Lecture: Good Morning, City!
Friday, June 8, 4:30 p.m.
Parts of Vienna built in the boom period of the mid- to late nineteenth century have been successfully rehabilitated. The city’s socially oriented urban planning from the 1950s to the 1970s also featured housing complexes on suburban estates, and these are now the focus of a programme of qualitative enhancement and social development. With more than six thousand dwellings, several centres offering local amenities, and numerous facilities catering to the social infrastructure, Vienna’s Per-Albin-Hansson-Siedlung is one of the biggest residential estates from this period and is one of the projects featuring in the International Building Exhibition, IBA Wien 2022, in which the process of “soft” urban renewal is to be carried forward and updated.
The Forschungsgruppe Stadt (Urban Research Group), pool Architektur, and rajek barosch landschaftsarchitektur drew up an action plan establishing local development guidelines for the Per-Albin-Hansson-Siedlung. The action plan sees the housing complexes in the social development as a discrete urban type and as an opportunity for socially compatible enhancement. This is based on the idea that these were indeed sociopolitical projects intended to overcome the social and spatial segregation in the city. The new development should be linked to this tradition and its utopian potential. The action plan thus not only calls for a programme of modernization and continued building of the existing stock but also indicates the need for socio-spatial development with regard to educational and cultural facilities, neighbourhood management, healthcare provision, and support for participative, communicative, and democratic processes.
The plan attaches major importance to the development of centres and public space with a new connection to Vienna’s underground rail system. Existing squares are to be given greater emphasis and streets and car parks gradually repurposed. The outskirts of the city are to be woven into the surrounding area to address the discontinuities in the old urban expansion.
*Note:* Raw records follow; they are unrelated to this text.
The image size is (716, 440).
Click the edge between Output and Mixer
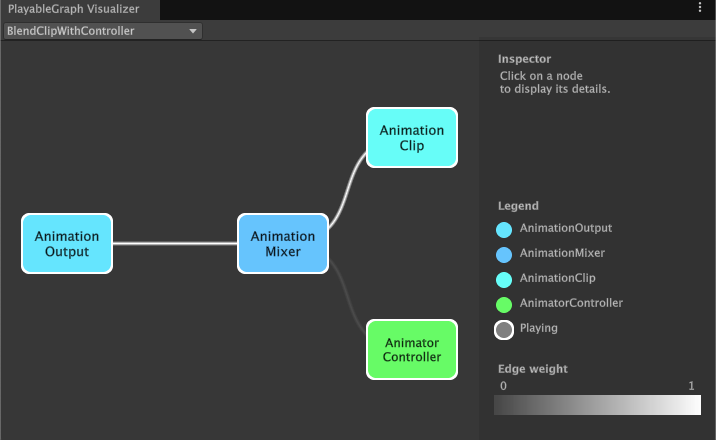click(x=175, y=243)
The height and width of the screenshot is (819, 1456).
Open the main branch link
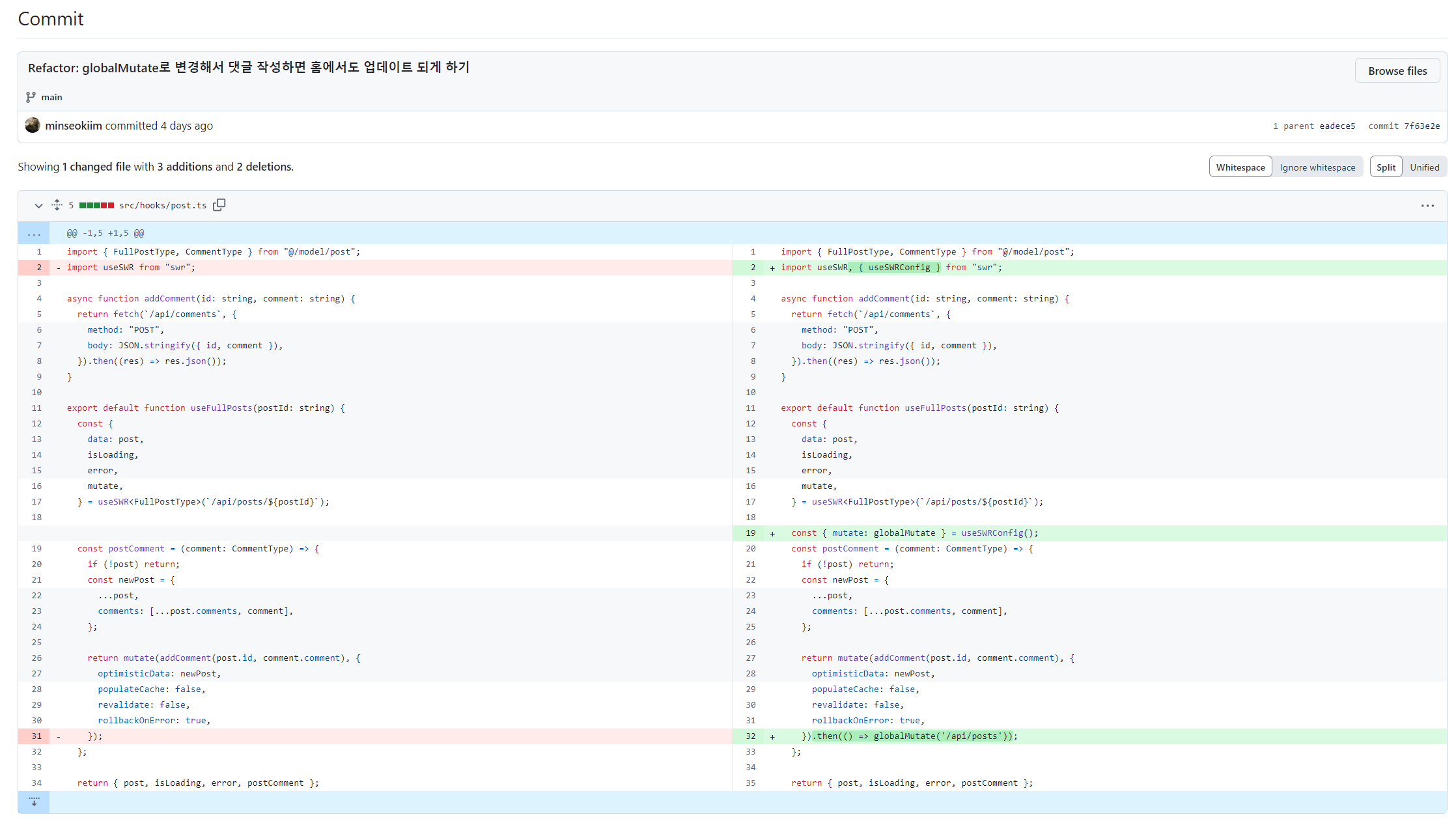coord(52,97)
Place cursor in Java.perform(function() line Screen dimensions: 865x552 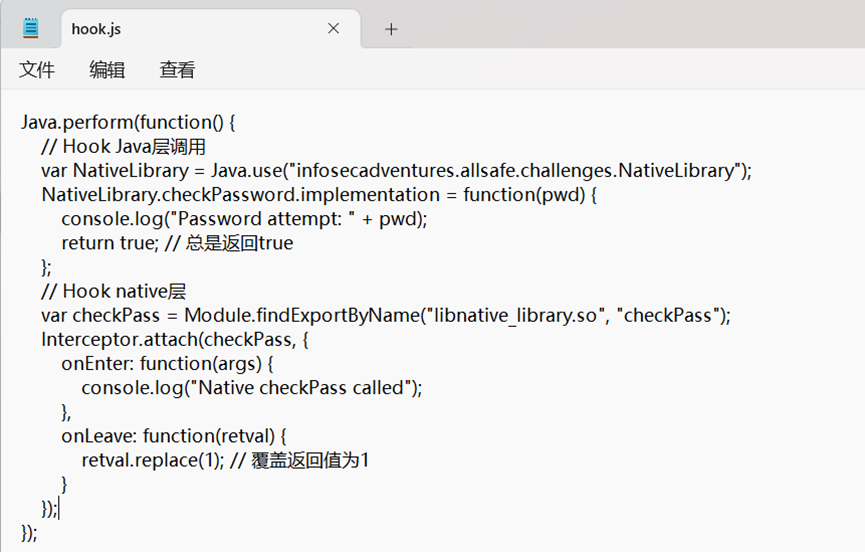point(128,122)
The extensive green areas and large open spaces included in the social development are not only important for the quality of life and resident satisfaction but also take on important functions with regard to an aging society that is responding to climate change. The action plan thus continues the idea of the social city, in which the heavily greened sections of the Per-Albin-Hansson-Siedlung are embedded in the overall landscape mosaic. This will give rise to a new regional park, providing guaranteed open space: a measure that is more vital than ever given the increasing pressures on the exploitation of space.